Created on 08-16-2016 11:00 PM - edited 08-19-2019 04:51 AM
Hi all, I'm trying out the new Hortonworks Data Cloud but am encountering an error "Infrastructure creation failed. Reason: Operation timed out. Could not reach ssh connection in time". Any advice on what is causing this issue? Also, is there a means to check / track the progress of the install? The information on the UI is quite limited and it took nearly 4 hours before the job failed. Thanks!
Created 08-18-2016 02:08 PM
Hi @KC
Probably the Cloudbreak that runs on the Control Plane(that machine where your cloud UI is running) could not connect to the newly created AWS instances through SSH. This part of the installation usually takes maximum few minutes.
For more details we should check the logs of Cloudbreak on the Control Plane and the instances that are created on the AWS side if the machines still exists. Could you please check that you can SSH to the provisioned instances?
Br,
Tamas
Created 08-17-2016 10:01 AM
@KC
Please check ssh service started on server or please check firewall if it is blocking the port on server.

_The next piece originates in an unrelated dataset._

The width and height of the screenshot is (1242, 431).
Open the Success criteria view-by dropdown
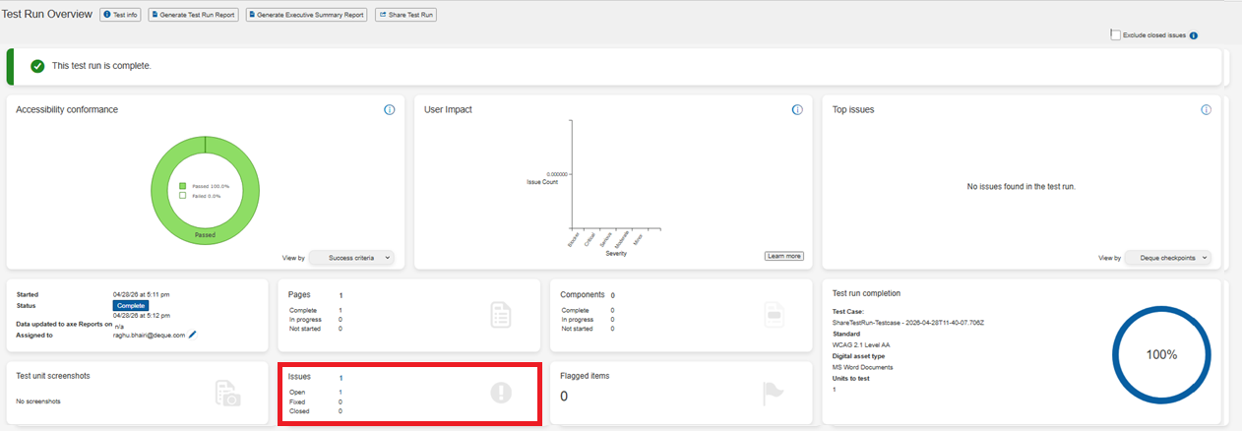351,258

Created 08-17-2016 10:20 AM
Hi @Ashnee Sharma the whole installation process is supposed to be automated by Hortonworks Cloud so I'm confused about why there would be any firewall or ssh issues. What specifically should I check for and is there a more detailed log regarding the error?
Created 08-17-2016 02:40 PM
@KC
You can check /var/log/message or try to restart the ssh service with command service ssh start.
Created 08-18-2016 02:08 PM
Hi @KC
Probably the Cloudbreak that runs on the Control Plane(that machine where your cloud UI is running) could not connect to the newly created AWS instances through SSH. This part of the installation usually takes maximum few minutes.
For more details we should check the logs of Cloudbreak on the Control Plane and the instances that are created on the AWS side if the machines still exists. Could you please check that you can SSH to the provisioned instances?
Br,
Tamas
Created 08-19-2016 02:10 AM
Hi @Tamas Bihari, thanks for your assistance!
It seems that the error was caused by me limiting the Remote Access CIDR IP during the setup to my own IP which may have prevented Cloudbreak on the Control Plane from accessing the instances. This though appears to me to be a design flaw. Please correct me if I am mistaken.
Also, the error should be thrown much earlier rather than me having to wait four hours before the job fails. Let me know if this is the right place to highlight these issues or if there is another channel I should post them to.
Best regards, KC
Created 08-19-2016 07:21 AM
Hi @KC
Yes, you are right. The remote access could prevent accessing the instances. Especially in this case the Control Plane that runs the Cloudbreak under the hood could not SSH to the provisioned VMs because it has different IP than yours.
We have a huge timeout for this phase of the installation because in case of huge clusters it takes time to ssh to every instances(Also the boot of instances requires more time.). But you are right, we have to find a solution to identify this kind of situation in a quicker way. I will raise an issue for this.
Br,
Tamas
Created 08-19-2016 12:12 PM
I think by default, the Control Plane must be given access to the cluster when the instances are being created. Otherwise, the Remote Access CIDR IP field is pointless right now. Or there needs to be an option to input multiple CIDR IPs.
Thanks, KC